Boehner’s shift on whether the cost of the tax break should be covered is leading some Tea Party-backed Republicans, such as Representative Cory Gardner of Colorado, to say they won’t support the deal. Still, the pivot is necessary so the party can move past the payroll tax debate, said Dean Zerbe, former tax counsel for Republican Senator Charles Grassley of Iowa.


‘Boxed In’

“Republicans are boxed in and I don’t think they want to keep seeing a series of votes on millionaire taxes,” Zerbe said. “Now you can move on to other issues.”

Michael Steel, a spokesman for Boehner, said it would be the speaker’s “preference” to finance the cost of the tax cut.

“Faced with the intransigence of Washington Democrats who refuse to cut spending, he decided we need to stop a tax hike from hitting Americans,” Steel said.

Other Republicans, including Senate Minority Leader Mitch McConnell, also have shifted on the issue of funding the tax break. The Kentucky Republican said Nov. 29 that lawmakers “need to be paying” for an extension. On Feb. 14, he expressed “frustration” that such a goal might be impossible.

Republicans succeeded in pressing Democrats to agree to finance other parts of the payroll tax cut package, including extension of expanded unemployment benefits and Medicare reimbursements to physicians.

That isn’t enough to please some Republicans concerned about the effects on the budget deficit of extending the payroll tax cut, and of going back on earlier pledges.

“I myself went around Colorado talking about how I support the payroll tax holiday but it’s important that we pay for this,” Gardner said.

Undecided on Vote

Republican Representatives Lynn Westmoreland of Georgia and Allen West of Florida said they were undecided on how they would vote in part because the cost of the tax break isn’t covered.

House Ways and Means Chairman Dave Camp, a Michigan Republican, and Senate Finance Chairman Max Baucus, a Montana Democrat, announced early this morning that they had reached a deal on the payroll package that could be supported by a majority of lawmakers on the House-Senate negotiating panel. Their announcement came after some Democrats on the conference committee staged a revolt against provisions of the deal that would require federal workers to pay more into their pensions.
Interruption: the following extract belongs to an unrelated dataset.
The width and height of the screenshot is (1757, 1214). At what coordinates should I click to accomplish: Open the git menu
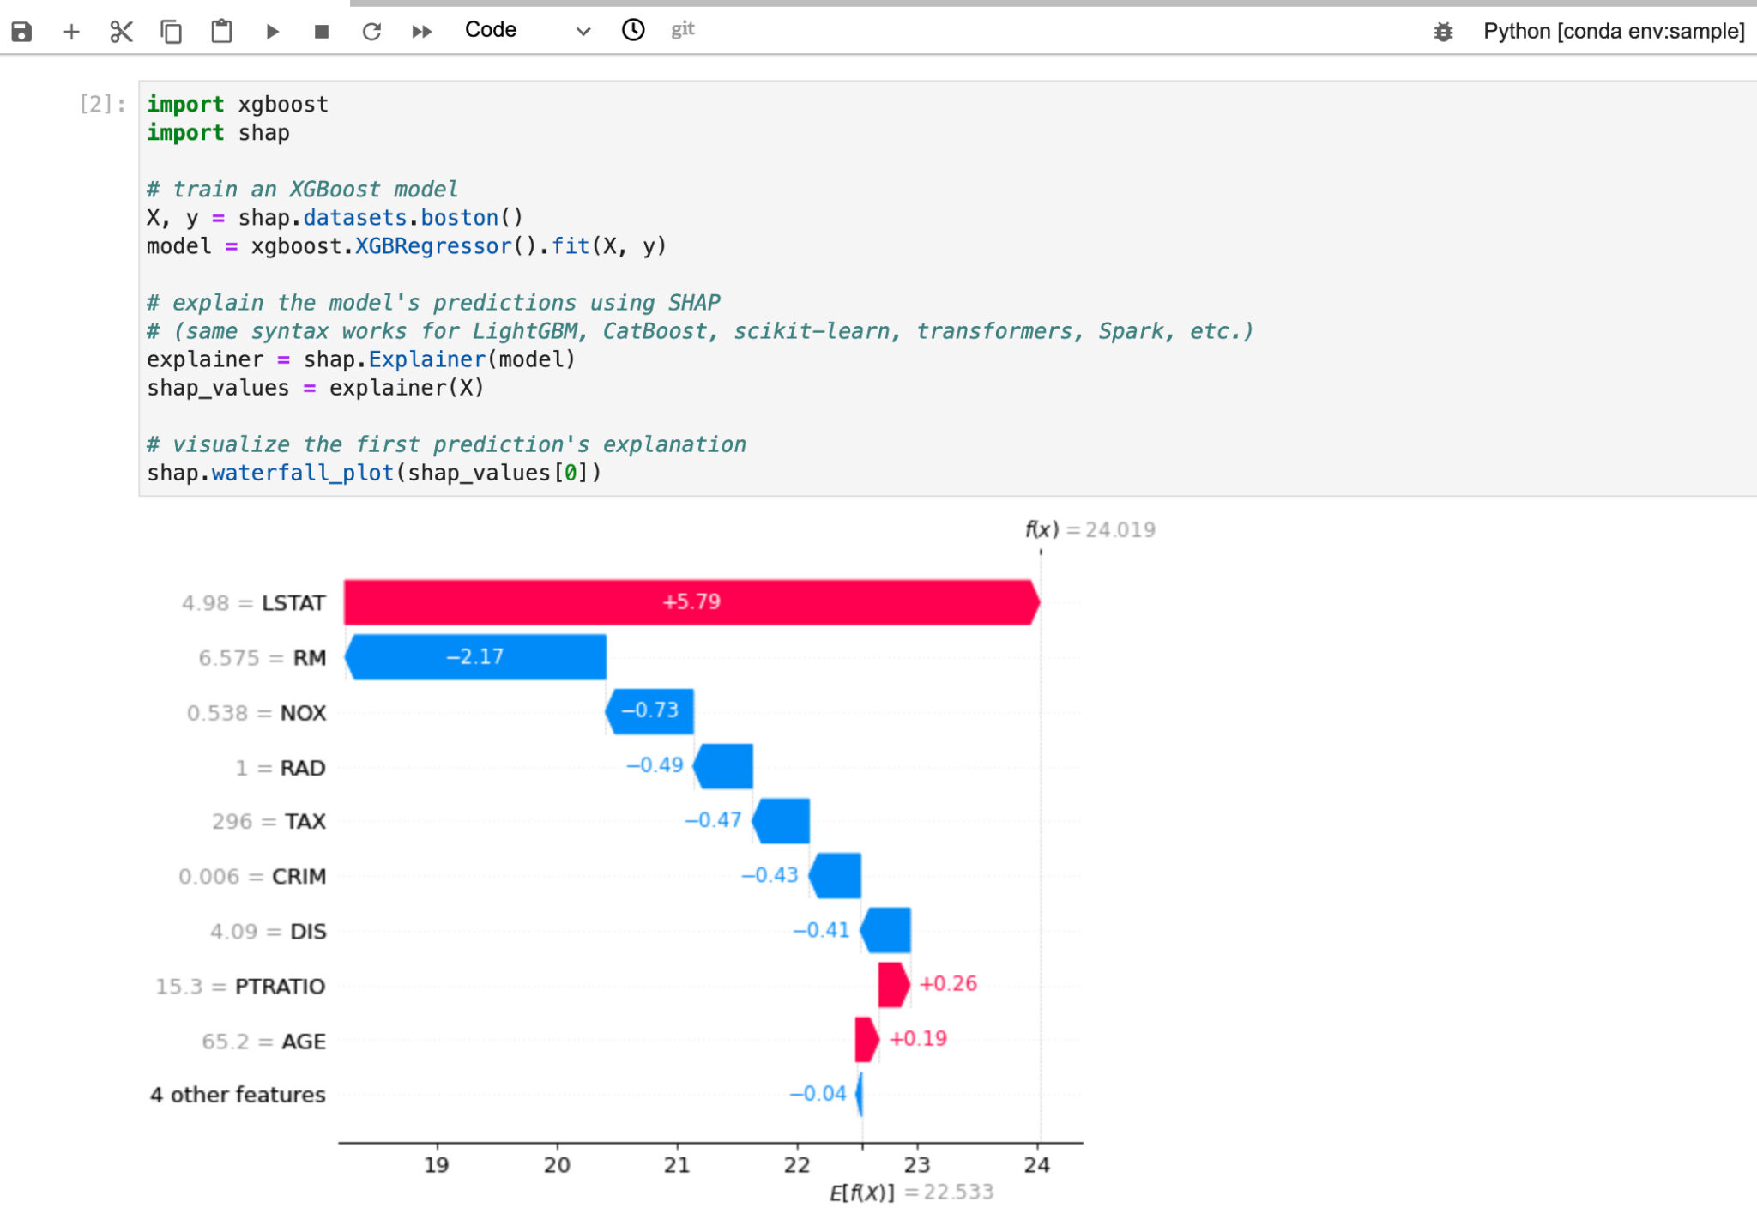click(x=683, y=28)
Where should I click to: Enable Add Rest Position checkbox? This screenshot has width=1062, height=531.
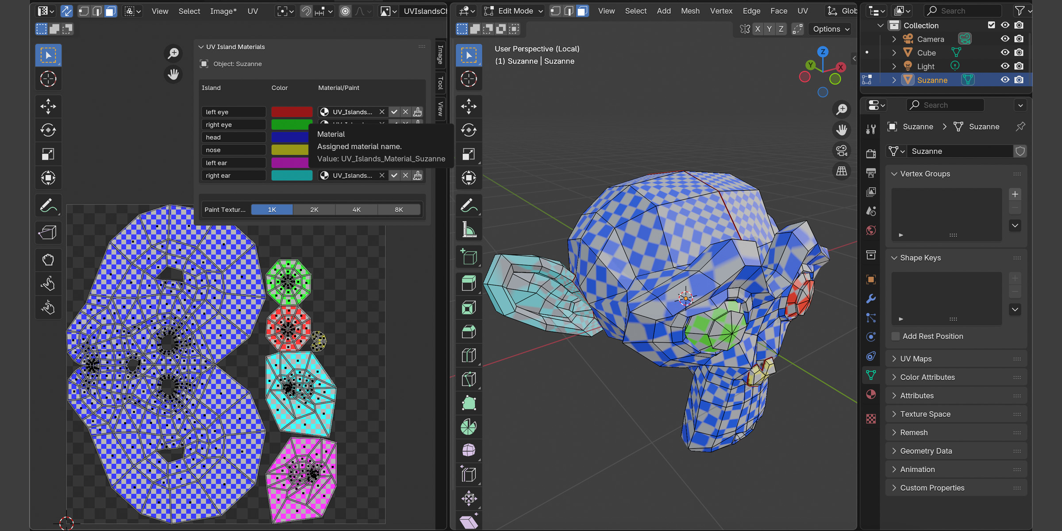(x=896, y=336)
Details of that agreement may be announced later today.

Tea Party

Boehner in December appealed to the Tea Party-backed bloc of his conference in sending a bill to the floor with provisions that wouldn’t advance in the Democratic-controlled Senate. This week, with the Feb. 29 expiration of the two-percentage-point tax cut approaching, he needed to win the support of Democrats to secure the votes needed to win passage.

Democrats are claiming victory on the payroll tax cut deal. Representative Joseph Crowley, a New York Democrat, said the Republicans’ maneuvering on the tax break ultimately will benefit his party.

“When it comes to this issue, the Republicans are playing on our turf at this point,” he said in a telephone interview.

Representative Chris Van Hollen, a Maryland Democrat and a member of the House-Senate panel negotiating the payroll deal, has repeatedly criticized the Republican stance on the tax break. At a Feb. 1 meeting of the panel, he said Republicans set a “different standard” by insisting that the cost of the payroll tax break for workers be covered while not requiring the same of the two-year extension of the 2001 and 2003 income tax cuts, which included provisions for high earners.

Tax Fairness

Though Republicans have ceded Van Hollen’s point, Democrats may still use the payroll debate to bolster the tax fairness theme of their congressional and presidential campaigns, said Arshi Siddiqui, a former policy adviser to House Democratic leader Nancy Pelosi. Democrats can point to ways Republicans would have paid for the tax break, such as by freezing federal workers’ pay and cutting maximum unemployment benefits in states with high jobless rates by as much as 40 weeks.

“One underlying Democratic priority has been targeted tax relief to bolster the economy,” said Siddiqui, now a partner at Akin Gump Strauss Hauer & Feld LLP in Washington. “But those benefits would have been significantly diluted with the inclusion of harmful offsets.”